1

I have one pipeline read file from GCS through Pub\Sub,

class ExtractFileNameFn(beam.DoFn):
    def process(self, element):
        file_name = 'gs://' + "/".join(element['id'].split("/")[:-1])
        logging.info("Load file: " + file_name)
        yield file_name

class LogFn(beam.DoFn):
    def process(self, element):
        logging.info(element)
        return [element]

class LogPassThroughFn(beam.DoFn):
    def process(self, element):
        logging.info(element)
        return element

...

    p
    | "Read Sub Message" >> beam.io.ReadFromPubSub(topic=args.topic)
    | "Convert Message to JSON" >> beam.Map(lambda message: json.loads(message))
    | "Extract File Name" >> beam.ParDo(ExtractFileNameFn())
    | 'Log Results' >> beam.ParDo(LogFn())
    # | 'Log Results' >> beam.ParDo(LogPassThroughFn())
    | "Read File from GCS" >> beam.io.ReadAllFromText()
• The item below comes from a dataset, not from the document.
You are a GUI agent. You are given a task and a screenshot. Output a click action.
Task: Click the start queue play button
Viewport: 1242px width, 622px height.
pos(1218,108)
The difference of LogPassThroughFn and LogPassThroughFn is the type of return value, one the string, the other is list. And the LogFn works well in test codes, but LogPassThroughFn make the pipeline failed to run. Per this issue answer

Beam Python SDK still tries to interpret the output of that ParDo as if it was a collection of elements. And it does so by interpreting the string you emitted as collection of characters.

We know LogFn should work correctly.

However, I notice the ExtractFileNameFn return string rather than list. Is that correct? Then I test it as below, return list in ExtractFileNameFn1

class ExtractFileNameFn1(beam.DoFn):
    def process(self, element):
        file_name = 'gs://' + "/".join(element['id'].split("/")[:-1])
        logging.info("Load file: " + file_name)
        yield [file_name]

...

    p
    | "Read Sub Message" >> beam.io.ReadFromPubSub(topic=args.topic)
    | "Convert Message to JSON" >> beam.Map(lambda message: json.loads(message))
    | "Extract File Name" >> beam.ParDo(ExtractFileNameFn1())
    | "Read File from GCS" >> beam.io.ReadAllFromText()
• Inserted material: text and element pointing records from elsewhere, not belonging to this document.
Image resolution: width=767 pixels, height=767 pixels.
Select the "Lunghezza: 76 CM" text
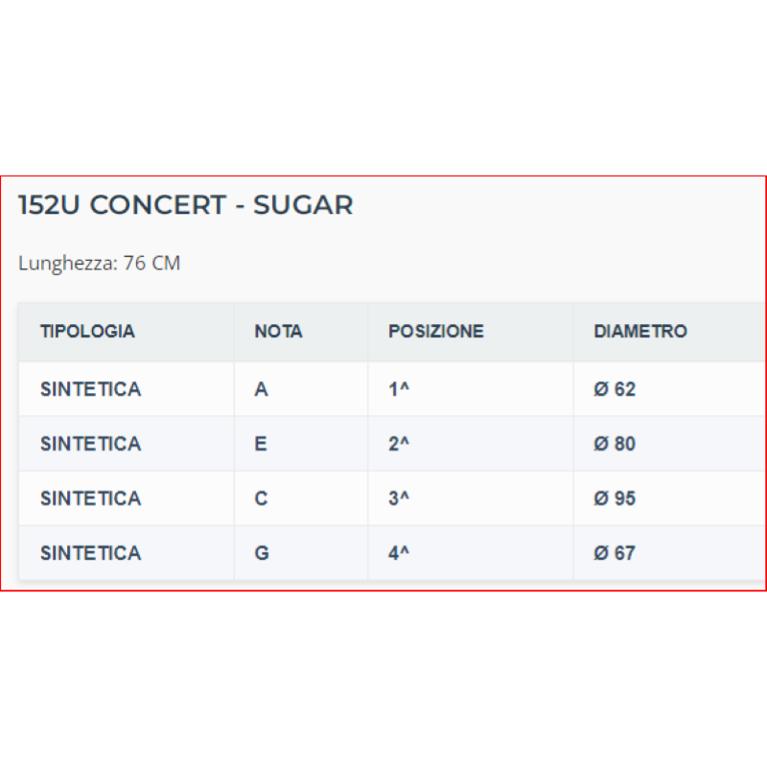pos(100,263)
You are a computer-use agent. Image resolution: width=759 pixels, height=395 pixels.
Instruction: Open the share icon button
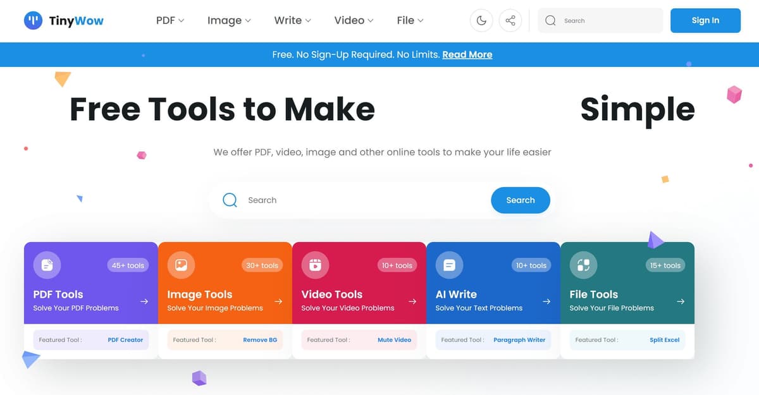[510, 21]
Now, the pipeline failed to run...

My question is What the difference between return string and return list in DoFn? Why ReadAllFromText could receive string from ExtractFileNameFn, but receive list from LogFn?

beam version: 2.14.0

zangw
  • 43,869
  • 19
  • 177
  • 214

1 Answers1

1

The docs for ParDo say that:

Note that the DoFn must return an iterable for each element of the input PCollection. An easy way to do this is to use the yield keyword in the process method.
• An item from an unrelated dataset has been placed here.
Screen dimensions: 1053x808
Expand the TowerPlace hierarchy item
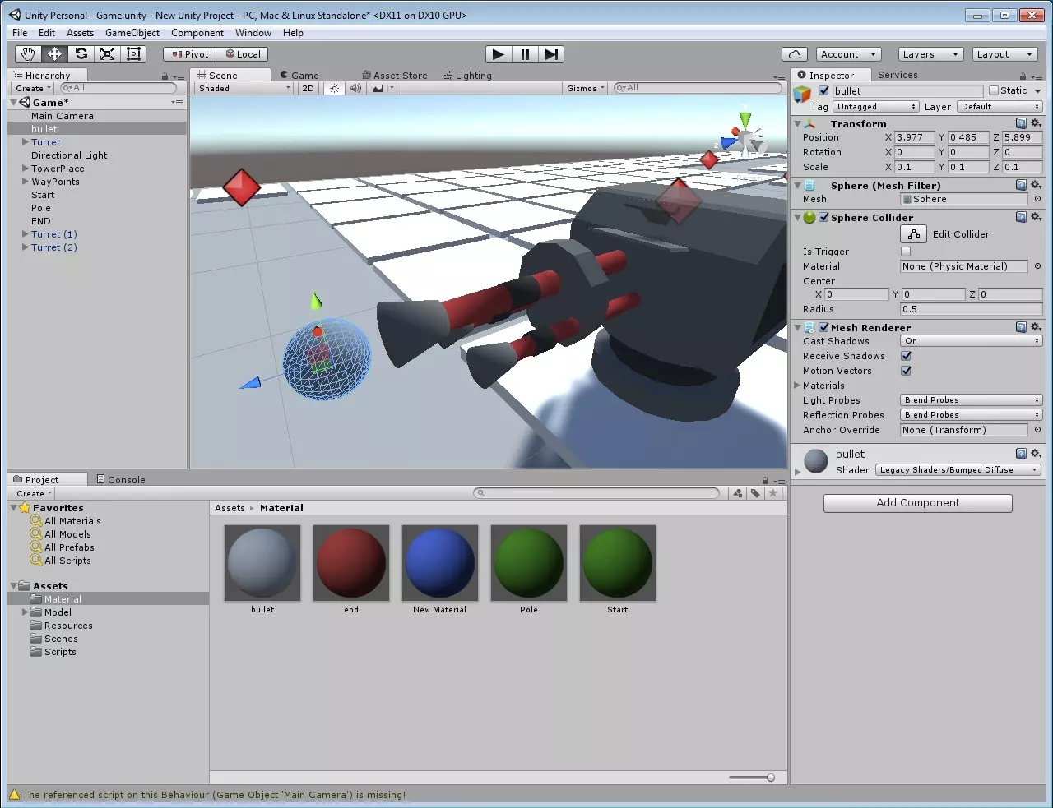click(26, 169)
https://beam.apache.org/releases/pydoc/2.6.0/apache_beam.transforms.core.html#apache_beam.transforms.core.ParDo

The purpose of returning an iterable is that your input elements may not map 1-1 with your output elements. A single input may produce multiple outputs.

you are able to yield them as you go, or you can gather them up into a list and return them at the end

So this:

class ExtractFileNameFn(beam.DoFn):
    def process(self, element):
        file_name = 'gs://' + "/".join(element['id'].split("/")[:-1])
        logging.info("Load file: " + file_name)
        yield file_name

would be the same as this:

class ExtractFileNameFn(beam.DoFn):
    def process(self, element):
        file_name = 'gs://' + "/".join(element['id'].split("/")[:-1])
        logging.info("Load file: " + file_name)
        return [file_name]

the output elements for both are strings, each output element being a filename

When you do yield [file_name], each output element is actually a list containing a string

Alex
  • 5,141
  • 12
  • 26